Email cse352ATcsDOTsunysbDOTedu before that a .zip file that contains all your code and documents.

Grading

This homework is worth 5% of the course grade. Exceptionally well-thought-out and well-written homeworks will receive appropriate extra credit. Partial solutions get partial credit, but if you only manage to write some of the components, you should test each of them and hand in the results of the test.

Problems

  1. Graph algorithms.

    Given a graph, the transitive closure of its set of edges is the set of pairs (n1,n2) such that there is a path from n1 to n2 following the edges. We can use binary relation edge for the set of edges, and define relation path as follows.

      path(X,Y) :- edge(X,Y).
      path(X,Y) :- path(X,Z), edge(Z,Y).
    
    Then, the query ?- path(X,Y) will return the transitive closure.

    Suppose that, in addition to the graph, we are given a set of nodes as sources. You can use a unary relation for the given set of source nodes. You are asked to define, in two ways as described below, a unary relation reach such that reach(X) is true if and only if X is reachable from a source node following zero or more edges.

    (a) Define the relation using path.
    (b) Define the relation without using path.

    Note that both programs can get into infinite loop and have repeated computations of the same goal, if run using naive backtracking, as described in lecture and in textbook. However, if you specify

      :- table path/2.
      :- table reach/1.
    
    in XSB (the numbers 2 and 1 indicate the number of arguments of the relations), both will terminate and be very efficient.

  2. Database queries.

    Our "Solarlet" course database has relation course relating four items: a name, a lecturer, a time, and a place, where time is composed of a day, a starting time, and a finish time. That is, the relation is of the form course(Course,Lecturer,Time,Place), where Time is a compound object of the form time(Day,Start,Finish).

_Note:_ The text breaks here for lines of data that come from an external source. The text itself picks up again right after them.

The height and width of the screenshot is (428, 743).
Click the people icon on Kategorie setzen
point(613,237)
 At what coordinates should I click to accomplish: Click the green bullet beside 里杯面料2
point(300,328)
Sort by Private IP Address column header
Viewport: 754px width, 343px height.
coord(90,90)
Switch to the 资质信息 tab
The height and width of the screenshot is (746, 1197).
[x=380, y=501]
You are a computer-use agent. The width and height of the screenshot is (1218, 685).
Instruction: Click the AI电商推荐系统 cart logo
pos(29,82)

    We can use rules to define particular relations of interest, such as lecturer, duration, teaches, and occupied below.

      lecturer(Lecturer,Course) :-
        course(Course,Lecturer,Time,Place).
    
      duration(Course,Length) :-
        course(Course,Lecturer,time(Day,Start,Finish),Place),
        Length is Finish-Start.
    
      teaches(Lecturer,Day) :-
        course(Course,Lecturer,time(Day,Start,Finish),Place).
    
      occupied(Place,Day,Time) :-
        course(Course,Lecturer,time(Day,Start,Finish),Place),
        Start<=Time, Time<=Finish.
    

    (a) Add rules defining the relations location(Course, Building), busy(Lecturer,Time), and cannot_meet(Lecturer1,Lecturer2).
    (b) Possibly using relations from (1), define the relation schedule_conflict(Time,Place,Course1,Course2).

  3. Sorting programs.

    Exercise 9.14 of textbook. This is for programming permutation sort and insertion sort. You are not required to write a quick sort, but if you do, you get upto 20% bonus for this assignment.

  4. Algebraic rewrite.

    Exercise 9.15 of textbook. This is for algebraic simplification as well as symbolic differentiation as we did in Assignment 2. This kind of symbolic manipulation is much easier in Prolog.